Note that for satellite products that do not have daily coverage, the quality maximum will converge to a value lower than 100 %.

Affected products:

• Derived Root Zone Soil Moisture

## Flags data file description for LST, VOD and SM¶

During the processing of the data for each product an associated flag file including all the corresponding flags is also created. The relation between product name and flag name is described in How to retrieve the data flags.

This file is a int16 map with each number associated with one or multiple flags. The bit values contain decimal numbers (1 and 0), the position of which indicates the flag. Below, the flags are split into two sections, the first section with the non-critical flags, the second section with the critical flags.

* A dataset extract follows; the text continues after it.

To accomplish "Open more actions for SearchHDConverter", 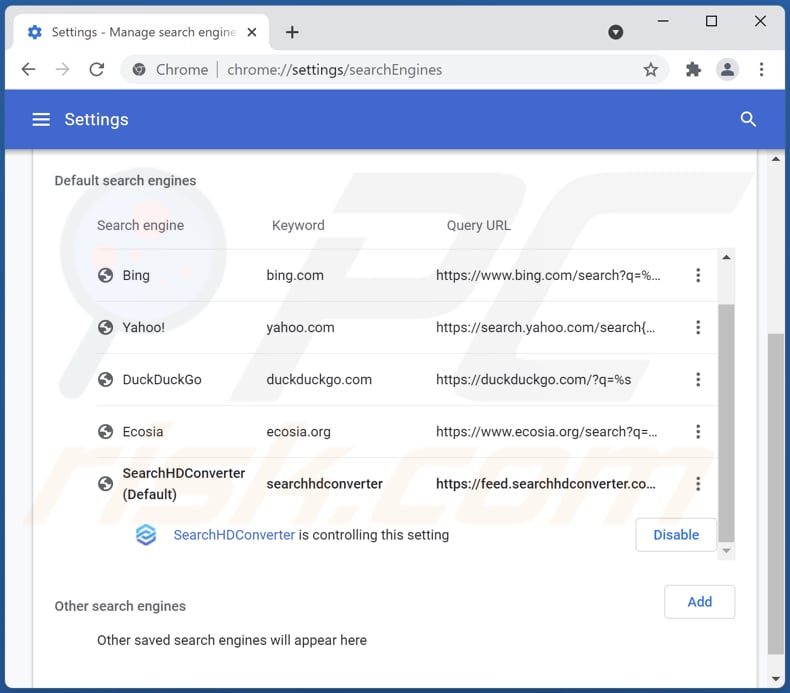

Position of VanderSat data flags for VOD and SM. A 1 indicates a flag position, a 0 indicates a reserved position
Section 2 Section 1
011111111 1011111
Position of VanderSat data flags for Teff (LST). A 1 indicates a flag position, a 0 indicates a reserved position
Section 2 Section 1
010101011 1001000

Some examples of how to read the flags are given below:

64 decimal: which is 0000000001000000 in binary indicates only the flag at position 7 is set. This indicates a non-critical flag for frozen soil which is 0000000010000000 in binary indicates only the flag at position 8 is set. This indicates a critical flag for frozen soil

## Decoding a flag file using python¶

The example code below shows how to decode the flags:

flagstr = [
'1. Dense Vegetation (high VOD)',
'2. Low Soil Moisture',
'3. High Soil Moisture',
'4. Possibly influenced by Snow or severe rainfall',
'5. Possibly influenced by RFI',
'6.',
'7. Possible frozen soil',
'8. Frozen Soil',
'9. Snow or severe rainfall',
'10. High vegetation',
'11. No overpass',
'12. RFI detected',
'13. Instrument flaw',
'14. Out of valid range',
'15. Open water/Water body',
'16.',
]

numbers = [12,64,128,141,32768]

for number in numbers:
pos = 15
flags= format(number,'016b')
print("=================================================")
print("Decimal number: " + str(number))
print("Binary string: " + flags)
print("--------------- Flags set -----------------------")
for fl in flags:
if fl == '1':
print(flagstr[pos])
pos = pos - 1
print("=================================================\n")



Running the script gives the following output:

=================================================
Decimal number: 12
Binary string: 0000000000001100
--------------- Flags set -----------------------
4. Possibly influenced by Snow or severe rainfall
3. High Soil Moisture
=================================================

=================================================
Decimal number: 64
Binary string: 0000000001000000
--------------- Flags set -----------------------
7. Possible frozen soil
=================================================

=================================================
Decimal number: 128
Binary string: 0000000010000000
--------------- Flags set -----------------------
8. Frozen Soil
=================================================

=================================================
Decimal number: 141
Binary string: 0000000010001101
--------------- Flags set -----------------------
8. Frozen Soil
4. Possibly influenced by Snow or severe rainfall
3. High Soil Moisture
1. Dense Vegetation (high VOD)
=================================================

=================================================
Decimal number: 32768
Binary string: 1000000000000000
--------------- Flags set -----------------------
16.
=================================================


## Flags data file description for DRZSM¶

The quality indicator is stored as a byte integer map without scaling and includes a value between 0 and 100 % indicating the estimated data quality.